[Records provided]

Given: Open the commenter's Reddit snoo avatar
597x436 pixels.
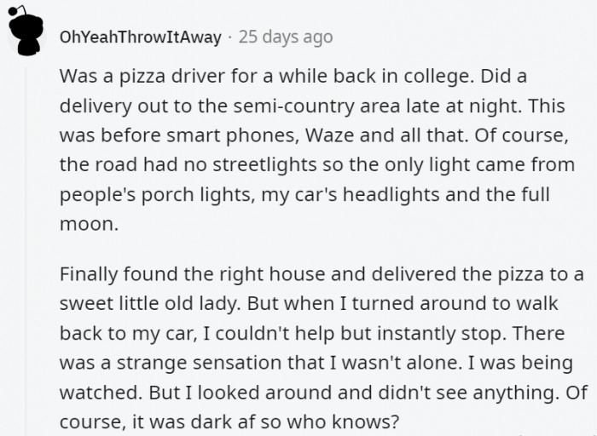Looking at the screenshot, I should (x=26, y=31).
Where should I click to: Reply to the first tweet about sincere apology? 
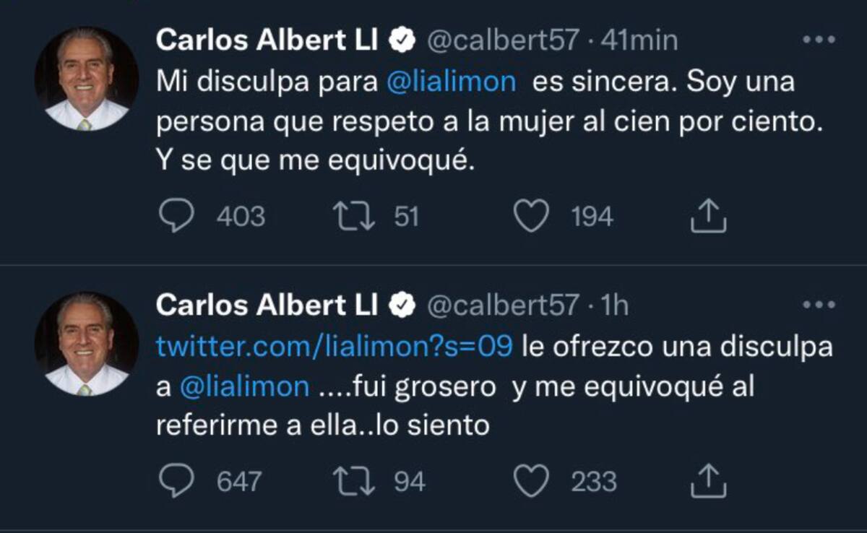(175, 217)
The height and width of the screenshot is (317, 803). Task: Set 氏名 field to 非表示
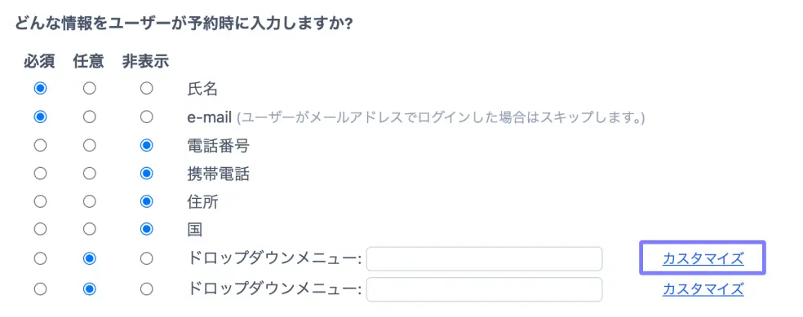pyautogui.click(x=146, y=89)
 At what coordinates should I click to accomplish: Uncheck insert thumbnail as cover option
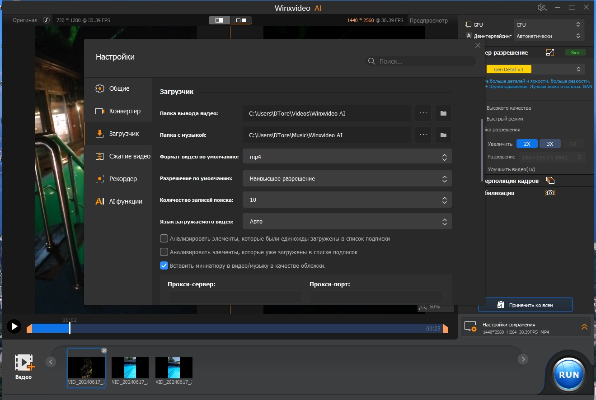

[/Records provided]

Task item:
What you return should be only the lines from the line with "597x436 pixels." through the last line of the listing above, exactly, both ends included, pictures excluded.

Written reply:
597x436 pixels.
Looking at the screenshot, I should (x=26, y=31).
Where should I click to: Reply to the first tweet about sincere apology? 
(175, 217)
The height and width of the screenshot is (317, 803). Task: Set 氏名 field to 非表示
pyautogui.click(x=146, y=89)
 At what coordinates should I click to accomplish: Uncheck insert thumbnail as cover option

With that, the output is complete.